L’adjoint à la Culture de la maire de Paris, Christophe Girard, vient d’être obligé de quitter ses fonctions. Ses détracteurs lui reprochent sa trop grande proximité avec Gabriel Matzneff, un écrivain sulfureux, accusé de viols et de pédophilie.
Il fait partie de ceux qui ont, depuis des années, couvert, protégé, voire subventionné cet écrivain qui ne faisait pas mystère de sa pédophilie, au point d’en faire son fond de commerce littéraire. Tout le monde, dans le petit milieu culturel parisien, le savait, mais personne n’a rien dit, car il faisait partie de la « tribu ».

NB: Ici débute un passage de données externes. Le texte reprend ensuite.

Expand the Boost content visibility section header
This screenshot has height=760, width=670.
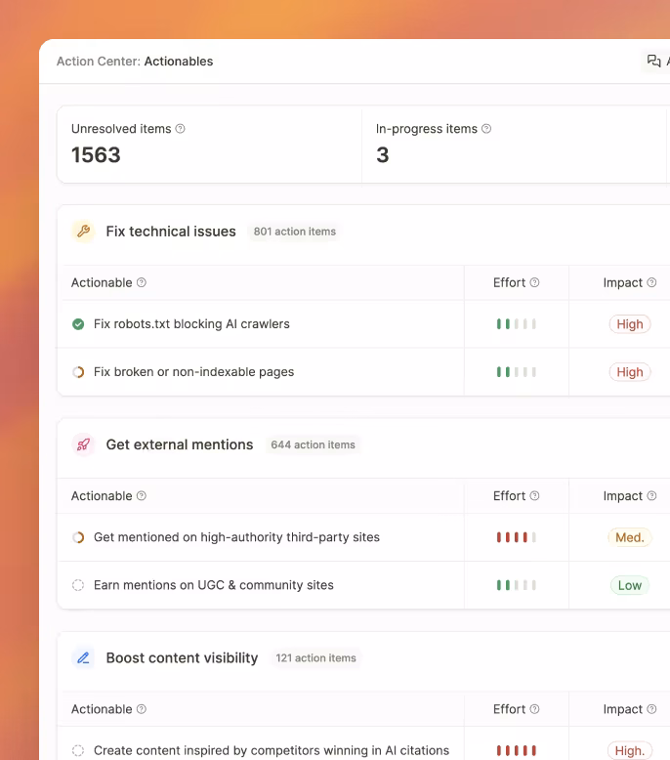(182, 657)
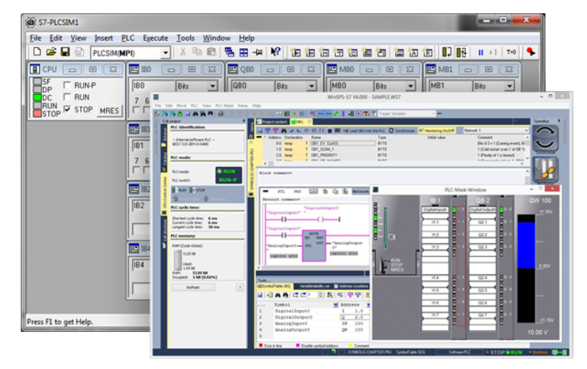
Task: Open the PLCSIM(MPI) connection dropdown
Action: coord(165,53)
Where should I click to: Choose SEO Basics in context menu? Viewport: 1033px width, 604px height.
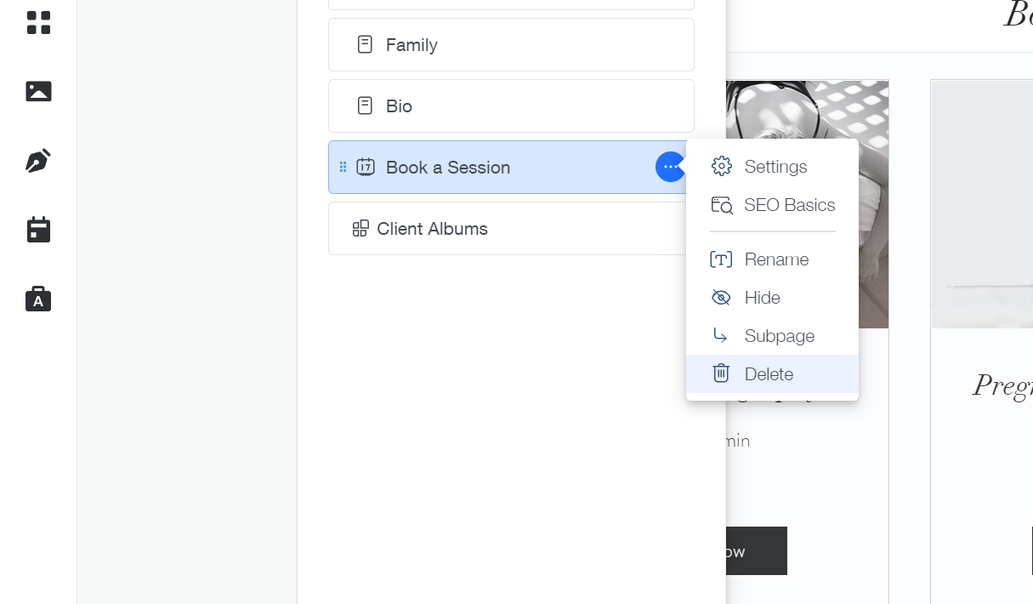[788, 205]
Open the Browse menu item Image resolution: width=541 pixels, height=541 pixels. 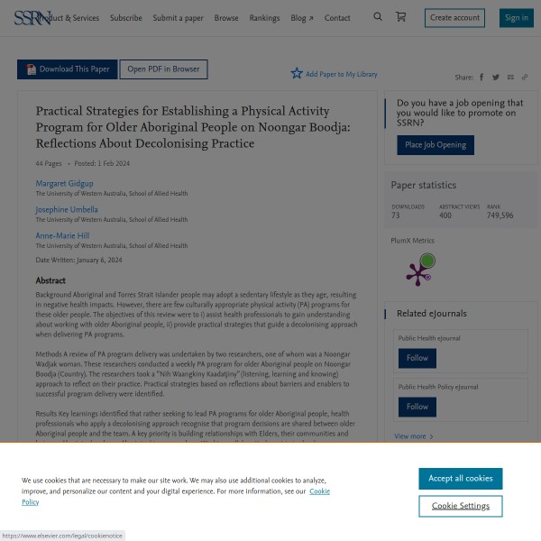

Un cas malheureusement pas si rare que ça, en France, où un microcosme couvre volontiers ses brebis galeuses. Parfois, cela va très loin, comme pour Roman Polanski, toujours défendu avec acharnement par une partie du milieu du cinéma, malgré des faits avérés et reconnus.
Parfois, il y a des dommages collatéraux, avec des personnalités politiques qui se retrouvent prises entre deux feux. La France étant un pays de microcosmes (dans d’autres pays, on appelle cela « communautés »), il est utile, quand on veut diriger le pays, ou une ville, d’avoir des antennes dans tous ces microcosmes. Plus la personnalité est profondément enracinée et influente dans le microcosme, plus elle est précieuse pour le politique.
Christophe Girard est de ceux là. Adjoint à la Culture de Bertrand Delanoé, puis d’Anne Hidalgo, il est aussi une figure connue du secteur culturel. C’est en jouant sur ces deux tableaux, qu’il a pu construire une solide position de pouvoir, à la fois à l’hôtel de ville, mais aussi dans le secteur culturel parisien.
Cette double appartenance se retourne contre lui aujourd’hui, car il est contraint de renoncer à un poste politique, alors même qu’aucune faute ne peut lui être reprochée en tant qu’élu. S’il a pu aider Matzneff, c’est surtout au titre de ses fonctions professionnelles chez LVMH et comme « personnalité influence » dans le milieu de la culture.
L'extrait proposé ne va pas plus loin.